* _Your instructions_
Insert the lines from the one containing "The image size is (963, 1232)." through the one containing "should pyautogui.click(x=521, y=389).", inclusive, into a Markdown table with columns Row and Line, omitting blank lines.

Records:
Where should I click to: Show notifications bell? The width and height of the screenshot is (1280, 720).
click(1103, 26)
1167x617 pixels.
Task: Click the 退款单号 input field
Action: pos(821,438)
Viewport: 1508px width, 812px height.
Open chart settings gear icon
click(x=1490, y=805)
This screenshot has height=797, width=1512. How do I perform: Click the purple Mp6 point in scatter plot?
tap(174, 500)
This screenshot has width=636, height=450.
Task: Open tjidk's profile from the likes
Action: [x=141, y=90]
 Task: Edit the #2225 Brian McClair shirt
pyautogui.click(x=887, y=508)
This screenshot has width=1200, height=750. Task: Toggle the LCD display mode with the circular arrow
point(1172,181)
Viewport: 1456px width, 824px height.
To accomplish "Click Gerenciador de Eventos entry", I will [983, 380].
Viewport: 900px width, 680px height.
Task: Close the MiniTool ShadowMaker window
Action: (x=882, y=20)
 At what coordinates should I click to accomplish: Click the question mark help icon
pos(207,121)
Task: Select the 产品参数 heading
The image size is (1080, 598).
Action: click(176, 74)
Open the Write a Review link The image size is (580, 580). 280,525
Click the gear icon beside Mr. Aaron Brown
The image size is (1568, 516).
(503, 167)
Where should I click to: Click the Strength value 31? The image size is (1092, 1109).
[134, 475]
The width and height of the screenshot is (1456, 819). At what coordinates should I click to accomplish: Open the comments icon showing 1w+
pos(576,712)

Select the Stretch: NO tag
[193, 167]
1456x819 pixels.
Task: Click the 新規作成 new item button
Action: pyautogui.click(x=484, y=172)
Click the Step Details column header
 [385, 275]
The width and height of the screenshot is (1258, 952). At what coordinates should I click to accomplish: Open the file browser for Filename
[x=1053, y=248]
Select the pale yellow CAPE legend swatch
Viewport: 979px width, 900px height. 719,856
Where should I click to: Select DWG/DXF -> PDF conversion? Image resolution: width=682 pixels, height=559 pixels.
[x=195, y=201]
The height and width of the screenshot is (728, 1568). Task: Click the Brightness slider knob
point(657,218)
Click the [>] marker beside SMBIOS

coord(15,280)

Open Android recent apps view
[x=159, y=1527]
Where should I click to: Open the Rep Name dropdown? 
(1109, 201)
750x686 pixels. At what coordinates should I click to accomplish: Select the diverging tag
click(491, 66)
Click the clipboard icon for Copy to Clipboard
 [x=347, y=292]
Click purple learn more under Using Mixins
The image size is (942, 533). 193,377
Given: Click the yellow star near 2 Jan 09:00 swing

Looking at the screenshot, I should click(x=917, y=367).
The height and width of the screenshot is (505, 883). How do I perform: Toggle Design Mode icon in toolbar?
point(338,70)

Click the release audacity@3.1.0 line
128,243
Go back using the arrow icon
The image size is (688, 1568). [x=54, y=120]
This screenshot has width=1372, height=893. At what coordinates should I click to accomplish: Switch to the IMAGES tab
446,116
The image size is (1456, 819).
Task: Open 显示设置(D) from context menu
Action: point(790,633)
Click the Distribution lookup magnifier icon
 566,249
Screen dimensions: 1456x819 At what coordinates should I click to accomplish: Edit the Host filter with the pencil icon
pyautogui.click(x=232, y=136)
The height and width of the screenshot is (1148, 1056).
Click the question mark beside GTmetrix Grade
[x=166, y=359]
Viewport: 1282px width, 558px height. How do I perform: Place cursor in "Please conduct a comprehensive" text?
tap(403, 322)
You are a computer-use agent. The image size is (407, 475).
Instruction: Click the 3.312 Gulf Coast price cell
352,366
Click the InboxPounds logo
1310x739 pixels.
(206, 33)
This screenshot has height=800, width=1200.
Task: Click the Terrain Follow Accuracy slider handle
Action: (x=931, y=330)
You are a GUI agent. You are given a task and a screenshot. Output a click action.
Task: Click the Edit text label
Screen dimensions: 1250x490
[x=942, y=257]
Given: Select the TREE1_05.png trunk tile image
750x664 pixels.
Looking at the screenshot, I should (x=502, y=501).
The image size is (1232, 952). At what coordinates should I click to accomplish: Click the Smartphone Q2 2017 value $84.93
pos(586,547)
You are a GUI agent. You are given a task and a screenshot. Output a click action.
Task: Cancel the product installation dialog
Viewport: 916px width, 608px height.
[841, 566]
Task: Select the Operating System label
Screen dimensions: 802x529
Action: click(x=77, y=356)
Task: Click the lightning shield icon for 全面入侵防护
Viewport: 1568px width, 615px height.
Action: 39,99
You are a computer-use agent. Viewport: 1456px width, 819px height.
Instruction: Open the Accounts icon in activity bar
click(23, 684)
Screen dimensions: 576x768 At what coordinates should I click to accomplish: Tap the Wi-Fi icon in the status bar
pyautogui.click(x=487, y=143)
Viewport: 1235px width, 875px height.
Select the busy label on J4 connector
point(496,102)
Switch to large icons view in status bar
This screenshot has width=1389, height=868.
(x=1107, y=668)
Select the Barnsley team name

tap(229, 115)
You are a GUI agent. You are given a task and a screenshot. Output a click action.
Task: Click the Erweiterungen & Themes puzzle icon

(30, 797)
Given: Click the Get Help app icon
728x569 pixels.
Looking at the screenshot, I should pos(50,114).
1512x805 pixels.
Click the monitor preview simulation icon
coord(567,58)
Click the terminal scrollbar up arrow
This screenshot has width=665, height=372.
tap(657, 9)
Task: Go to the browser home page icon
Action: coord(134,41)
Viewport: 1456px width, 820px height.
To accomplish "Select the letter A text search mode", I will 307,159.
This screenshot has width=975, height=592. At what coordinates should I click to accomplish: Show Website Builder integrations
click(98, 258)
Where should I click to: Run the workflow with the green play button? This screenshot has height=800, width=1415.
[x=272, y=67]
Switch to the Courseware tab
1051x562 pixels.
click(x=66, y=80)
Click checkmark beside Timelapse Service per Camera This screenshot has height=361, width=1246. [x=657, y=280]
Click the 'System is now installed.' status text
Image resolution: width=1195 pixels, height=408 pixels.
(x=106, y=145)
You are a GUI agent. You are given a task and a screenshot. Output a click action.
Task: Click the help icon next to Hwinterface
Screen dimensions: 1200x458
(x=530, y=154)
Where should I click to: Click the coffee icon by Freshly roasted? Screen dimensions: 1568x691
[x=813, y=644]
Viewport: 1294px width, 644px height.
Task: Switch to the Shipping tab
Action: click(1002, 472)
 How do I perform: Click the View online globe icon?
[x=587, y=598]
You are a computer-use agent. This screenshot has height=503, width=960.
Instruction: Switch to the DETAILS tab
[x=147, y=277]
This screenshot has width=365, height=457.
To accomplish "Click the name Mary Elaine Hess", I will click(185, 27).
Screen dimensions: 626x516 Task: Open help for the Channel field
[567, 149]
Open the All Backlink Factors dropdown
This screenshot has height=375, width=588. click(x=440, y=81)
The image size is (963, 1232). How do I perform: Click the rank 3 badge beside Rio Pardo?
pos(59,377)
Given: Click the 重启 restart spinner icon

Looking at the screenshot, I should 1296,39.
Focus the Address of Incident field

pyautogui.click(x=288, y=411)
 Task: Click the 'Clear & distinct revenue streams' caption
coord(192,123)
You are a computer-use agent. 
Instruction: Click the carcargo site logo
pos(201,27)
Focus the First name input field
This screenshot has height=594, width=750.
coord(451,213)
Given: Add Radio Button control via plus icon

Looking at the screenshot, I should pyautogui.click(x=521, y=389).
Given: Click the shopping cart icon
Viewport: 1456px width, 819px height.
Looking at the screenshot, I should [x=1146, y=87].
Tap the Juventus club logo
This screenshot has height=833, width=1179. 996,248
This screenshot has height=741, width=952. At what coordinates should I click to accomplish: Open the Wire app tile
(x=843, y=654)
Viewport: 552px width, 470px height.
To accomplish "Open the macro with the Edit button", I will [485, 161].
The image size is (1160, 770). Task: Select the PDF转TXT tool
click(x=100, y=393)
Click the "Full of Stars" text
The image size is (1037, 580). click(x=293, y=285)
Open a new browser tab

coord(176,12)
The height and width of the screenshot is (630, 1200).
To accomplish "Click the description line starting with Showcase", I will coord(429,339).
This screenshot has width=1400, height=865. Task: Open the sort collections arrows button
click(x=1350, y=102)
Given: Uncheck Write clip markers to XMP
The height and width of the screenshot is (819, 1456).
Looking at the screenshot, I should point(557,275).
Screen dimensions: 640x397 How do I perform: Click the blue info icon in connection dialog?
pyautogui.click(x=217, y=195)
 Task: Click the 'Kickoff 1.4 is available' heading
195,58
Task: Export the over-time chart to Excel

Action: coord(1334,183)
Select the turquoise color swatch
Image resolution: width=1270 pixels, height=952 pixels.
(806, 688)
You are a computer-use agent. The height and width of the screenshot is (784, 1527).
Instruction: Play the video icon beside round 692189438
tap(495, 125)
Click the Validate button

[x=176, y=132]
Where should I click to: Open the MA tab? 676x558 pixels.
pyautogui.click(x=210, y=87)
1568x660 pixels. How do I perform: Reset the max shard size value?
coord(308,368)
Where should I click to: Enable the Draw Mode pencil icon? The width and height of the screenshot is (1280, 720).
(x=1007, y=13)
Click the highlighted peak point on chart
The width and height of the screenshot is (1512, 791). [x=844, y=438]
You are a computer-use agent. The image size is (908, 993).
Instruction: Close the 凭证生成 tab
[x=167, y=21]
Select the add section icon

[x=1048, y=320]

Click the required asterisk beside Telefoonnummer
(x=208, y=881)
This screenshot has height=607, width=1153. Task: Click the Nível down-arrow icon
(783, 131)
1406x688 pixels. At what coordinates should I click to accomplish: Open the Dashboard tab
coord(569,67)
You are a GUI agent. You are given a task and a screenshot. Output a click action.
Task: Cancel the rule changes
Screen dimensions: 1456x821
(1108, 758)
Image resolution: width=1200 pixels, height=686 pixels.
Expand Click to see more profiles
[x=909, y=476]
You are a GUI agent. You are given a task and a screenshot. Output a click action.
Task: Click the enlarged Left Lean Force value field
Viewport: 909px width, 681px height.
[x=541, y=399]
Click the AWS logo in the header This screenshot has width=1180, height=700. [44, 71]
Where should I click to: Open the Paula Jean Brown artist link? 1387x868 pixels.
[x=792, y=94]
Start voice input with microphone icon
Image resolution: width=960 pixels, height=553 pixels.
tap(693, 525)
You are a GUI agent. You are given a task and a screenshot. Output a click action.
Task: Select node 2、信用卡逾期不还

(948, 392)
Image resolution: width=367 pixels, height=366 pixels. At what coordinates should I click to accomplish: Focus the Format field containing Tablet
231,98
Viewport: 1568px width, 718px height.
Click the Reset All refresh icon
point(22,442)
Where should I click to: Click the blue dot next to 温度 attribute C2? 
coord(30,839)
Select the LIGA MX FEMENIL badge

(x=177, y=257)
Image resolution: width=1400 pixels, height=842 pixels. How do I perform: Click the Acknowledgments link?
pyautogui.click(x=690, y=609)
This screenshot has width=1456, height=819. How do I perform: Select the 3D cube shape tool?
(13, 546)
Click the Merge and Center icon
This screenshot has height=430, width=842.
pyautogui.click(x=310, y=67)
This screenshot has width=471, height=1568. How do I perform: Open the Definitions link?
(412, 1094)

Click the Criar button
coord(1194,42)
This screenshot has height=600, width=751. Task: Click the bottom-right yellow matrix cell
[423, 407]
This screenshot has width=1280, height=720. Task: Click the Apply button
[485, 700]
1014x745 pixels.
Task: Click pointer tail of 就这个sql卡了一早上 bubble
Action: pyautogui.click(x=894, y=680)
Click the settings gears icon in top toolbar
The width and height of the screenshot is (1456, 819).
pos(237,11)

* _Written solution_
| Row | Line |
|---|---|
| 1 | The image size is (963, 1232). How do I perform: Click the rank 3 badge beside Rio Pardo? |
| 2 | pos(59,377) |
| 3 | Given: Click the 重启 restart spinner icon |
| 4 | Looking at the screenshot, I should 1296,39. |
| 5 | Focus the Address of Incident field |
| 6 | pyautogui.click(x=288, y=411) |
| 7 |  Task: Click the 'Clear & distinct revenue streams' caption |
| 8 | coord(192,123) |
| 9 | You are a computer-use agent.  |
| 10 | Instruction: Click the carcargo site logo |
| 11 | pos(201,27) |
| 12 | Focus the First name input field |
| 13 | This screenshot has height=594, width=750. |
| 14 | coord(451,213) |
| 15 | Given: Add Radio Button control via plus icon |
| 16 | Looking at the screenshot, I should pyautogui.click(x=521, y=389). |